The Bahujan Samaj Party is the only Dalit mainstream political party that has an all-India presence. But the crowds have not gathered around its leader, preferring instead the simple unifying rallying cry of “Jai Bhim”, which means “Victory to Bhim”. It refers again to that heroic Dalit figure of Ambedkar and his bold and uncompromising views on the continuing place of Dalits categorically outside Hindu society. And it is these views which have provided different Dalit communities across India with strength and solidarity.

Equally, it has made Dalits even more wary of electoral politics.

Ambedkar tried to settle the social question of ritual hierarchy and inequality through legal enforcement and constitutional guarantees of compensatory positive discrimination. Jignesh Mevani, the lawyer turned leader of the Una march is reluctant to call the agitation political, instead referring to it as a social movement. It is here you can see the Ambedkar imprint at its strongest. For him, political freedom was only one of three freedoms necessary in the pursuit of complete sovereignty, the other two being social and economic.

A stronger voice

Dalit assertion has grown in strength and scale in recent years. And it is remarkable in both its primary interest in the recognition of the violence Dalits face on the basis of their ritual status, and the Ambedkarite belief that no real change can take place within the framework of Hindu society itself. It is therefore crucial to move away from it.

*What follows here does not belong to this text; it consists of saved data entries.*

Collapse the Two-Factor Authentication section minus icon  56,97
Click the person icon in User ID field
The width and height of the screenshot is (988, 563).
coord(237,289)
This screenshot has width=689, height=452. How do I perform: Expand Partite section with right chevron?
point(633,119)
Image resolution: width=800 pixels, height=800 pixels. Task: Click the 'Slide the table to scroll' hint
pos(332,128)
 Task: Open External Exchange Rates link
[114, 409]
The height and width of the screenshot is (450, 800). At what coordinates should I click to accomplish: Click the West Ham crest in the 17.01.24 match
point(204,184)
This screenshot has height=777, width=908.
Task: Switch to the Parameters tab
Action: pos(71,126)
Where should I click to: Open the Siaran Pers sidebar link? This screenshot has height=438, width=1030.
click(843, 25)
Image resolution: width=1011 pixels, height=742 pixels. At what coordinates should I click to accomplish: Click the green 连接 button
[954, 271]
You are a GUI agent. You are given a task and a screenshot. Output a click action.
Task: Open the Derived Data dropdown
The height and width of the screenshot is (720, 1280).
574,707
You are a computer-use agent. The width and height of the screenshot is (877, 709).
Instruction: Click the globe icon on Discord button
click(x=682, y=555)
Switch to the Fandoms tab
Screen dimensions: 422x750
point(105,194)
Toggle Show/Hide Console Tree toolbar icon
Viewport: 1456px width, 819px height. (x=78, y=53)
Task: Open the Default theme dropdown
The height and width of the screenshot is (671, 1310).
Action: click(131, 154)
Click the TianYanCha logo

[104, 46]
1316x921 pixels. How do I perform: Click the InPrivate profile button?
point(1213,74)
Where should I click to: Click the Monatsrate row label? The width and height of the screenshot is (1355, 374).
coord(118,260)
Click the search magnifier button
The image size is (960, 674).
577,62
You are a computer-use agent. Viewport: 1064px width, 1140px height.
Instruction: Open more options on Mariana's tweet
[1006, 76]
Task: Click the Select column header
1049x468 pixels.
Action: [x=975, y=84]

At the UN-led World Conference Against Racial Discrimination, Xenophobia and Related Intolerance in Durban in 2001, Dalits sought recognition of their plight and solidarity with those of anti-racism groups.

The mass gathering at Una is just one sign that a new era of Dalit politics is increasingly being recognised on its own terms in a thriving Dalit public sphere, on both real and virtual platforms. Organisations such as Dalit Camera have played a crucial role in documenting the atrocities committed against the community. Publishers such as Navayana bring out literature “on caste from an anti-caste perspective”.

Rohit Vemula, a Dalit doctoral student whose suicide after relentless victimisation provoked widespread protests often used the hashtag #CasteIsNotARumour. Social media is now filled with hundreds of posts using this hashtag every day. It is an assertion which is only set to grow – and redefine India’s political society as it does so.